Set down the entries below exactly, leaving out all images.

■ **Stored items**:
#####
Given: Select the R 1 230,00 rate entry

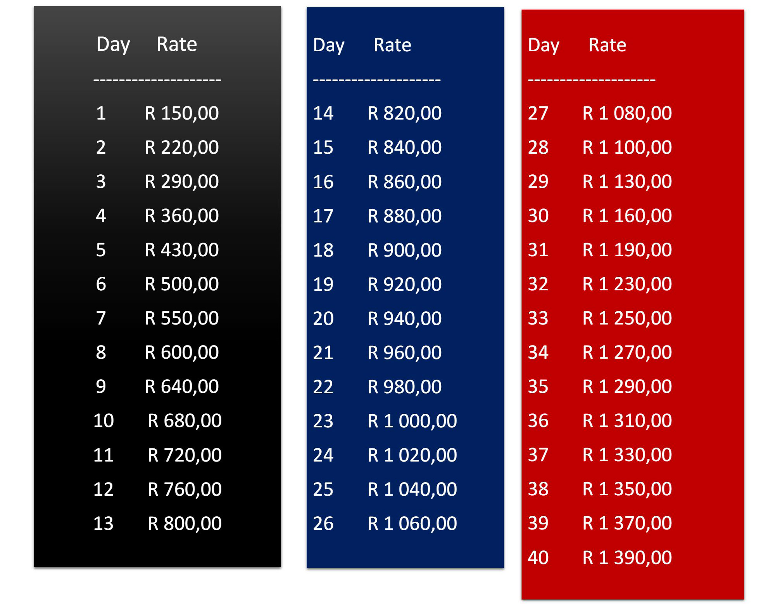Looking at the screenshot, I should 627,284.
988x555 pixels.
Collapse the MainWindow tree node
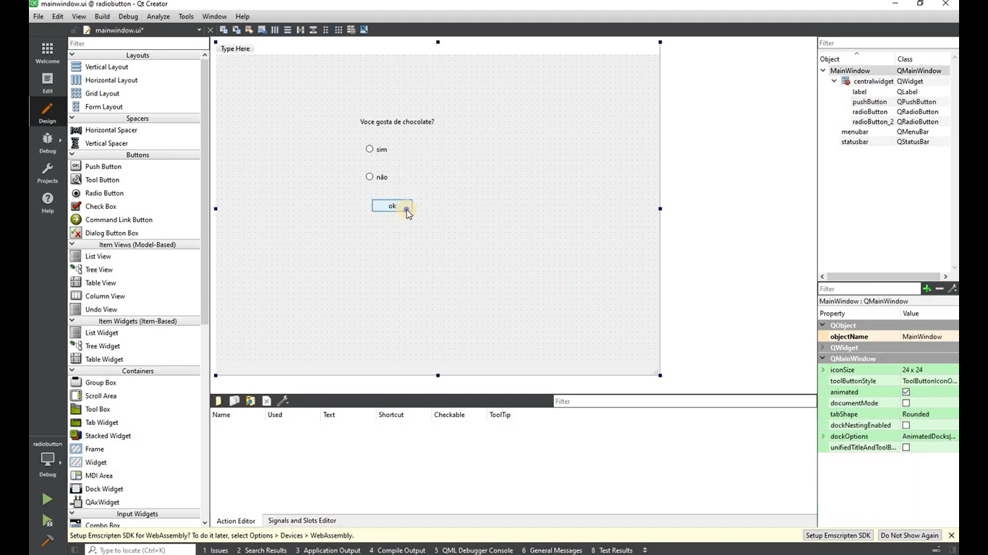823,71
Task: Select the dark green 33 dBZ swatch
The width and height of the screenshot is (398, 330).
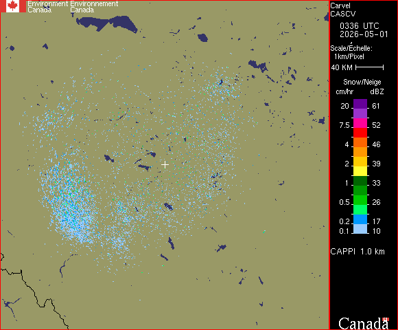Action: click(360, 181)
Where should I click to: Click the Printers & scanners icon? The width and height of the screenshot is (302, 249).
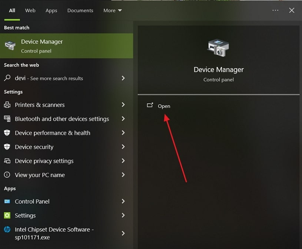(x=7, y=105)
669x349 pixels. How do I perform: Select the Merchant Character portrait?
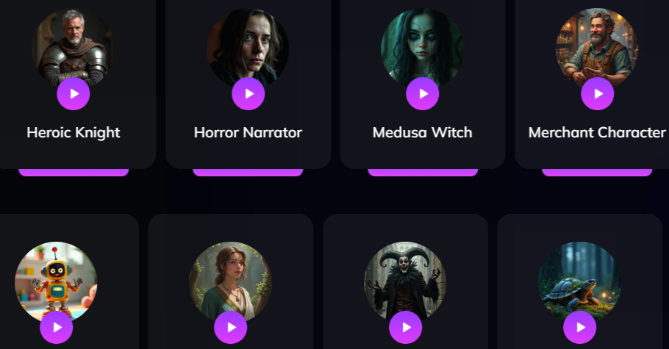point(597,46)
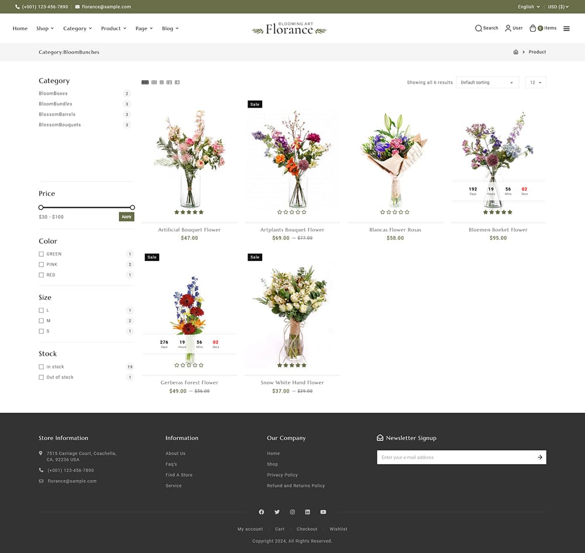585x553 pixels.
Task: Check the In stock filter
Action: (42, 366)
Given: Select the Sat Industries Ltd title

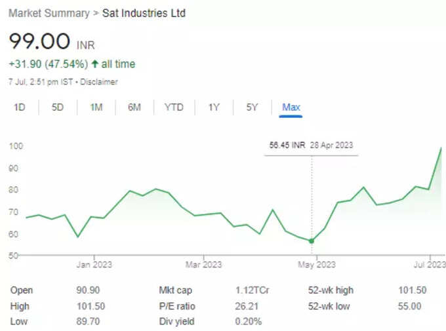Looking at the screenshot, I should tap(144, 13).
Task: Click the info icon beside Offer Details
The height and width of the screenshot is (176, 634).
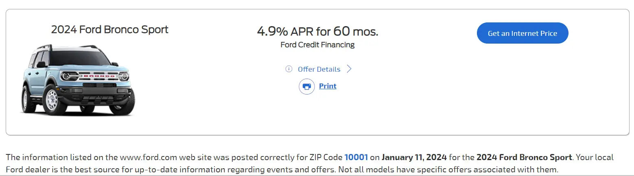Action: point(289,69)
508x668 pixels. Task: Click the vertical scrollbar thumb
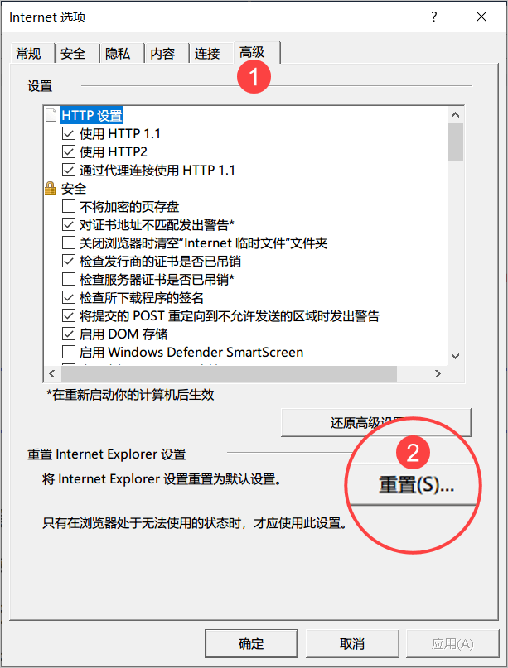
#####
■ **TASK RESPONSE**:
Given: Select the R 1 230,00 rate entry

Looking at the screenshot, I should 627,284.
988x555 pixels.
Collapse the MainWindow tree node
823,71
Task: Select the dark green 33 dBZ swatch
The width and height of the screenshot is (398, 330).
Action: click(360, 181)
Where should I click to: Click the Printers & scanners icon? The width and height of the screenshot is (302, 249).
(x=7, y=105)
669x349 pixels. How do I perform: Select the Merchant Character portrait?
point(597,46)
585x553 pixels.
Task: Check the In stock filter
Action: (42, 366)
Given: Select the Sat Industries Ltd title

Looking at the screenshot, I should tap(144, 13).
Task: Click the info icon beside Offer Details
The height and width of the screenshot is (176, 634).
Action: point(289,69)
508x668 pixels. Task: Click the vertical scrollbar thumb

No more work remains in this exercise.